> Aim of the exercise
Give back, word for word, the lines in the listing below from the one holding "Given: Swap the" down to the one holding "You are a computer-use", both ends included.

> Data provided
·····

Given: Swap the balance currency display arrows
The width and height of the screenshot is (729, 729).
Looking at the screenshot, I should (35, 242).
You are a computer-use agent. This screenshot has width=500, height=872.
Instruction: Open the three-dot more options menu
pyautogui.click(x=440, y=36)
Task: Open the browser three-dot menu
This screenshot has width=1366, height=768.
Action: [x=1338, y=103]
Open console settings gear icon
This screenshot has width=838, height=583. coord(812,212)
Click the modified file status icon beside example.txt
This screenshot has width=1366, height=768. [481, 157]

·····

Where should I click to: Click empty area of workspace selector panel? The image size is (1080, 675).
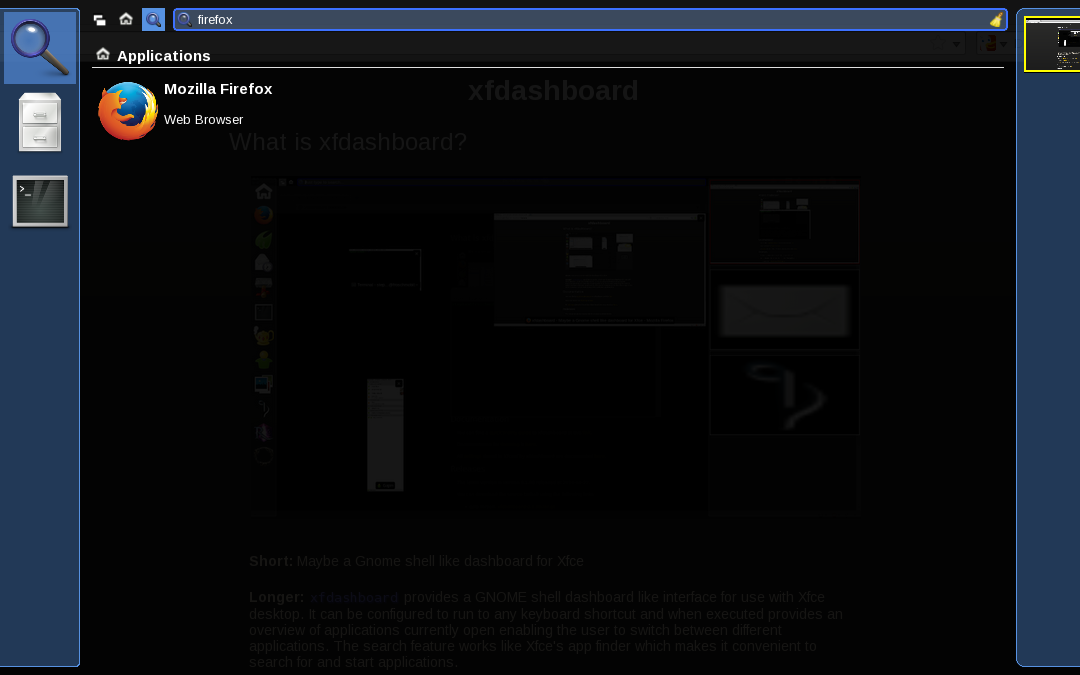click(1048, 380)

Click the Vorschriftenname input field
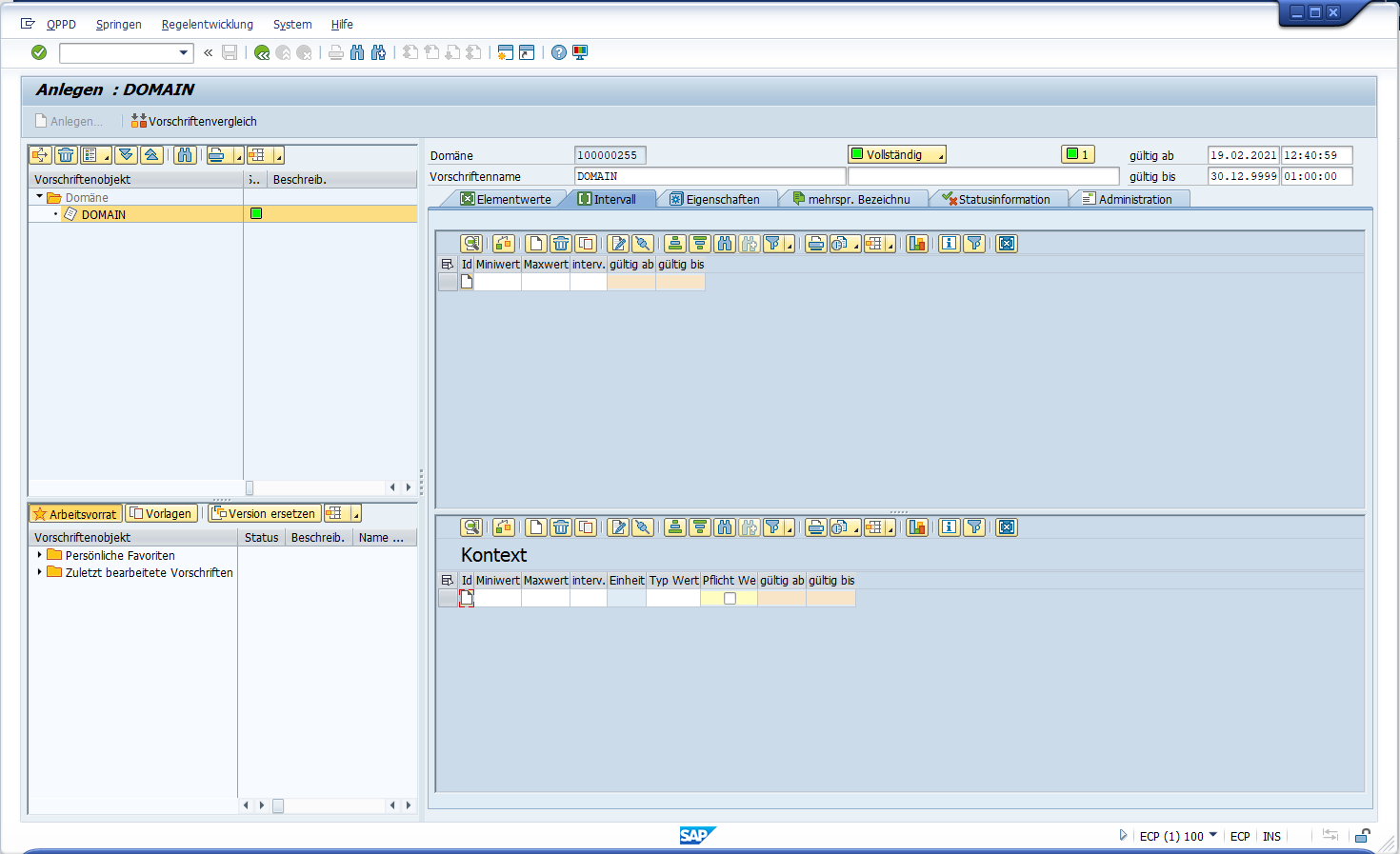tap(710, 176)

·····

> Exercise answer
Given: Swap the balance currency display arrows
The width and height of the screenshot is (729, 729).
Looking at the screenshot, I should (35, 242).
You are a computer-use agent. This screenshot has width=500, height=872.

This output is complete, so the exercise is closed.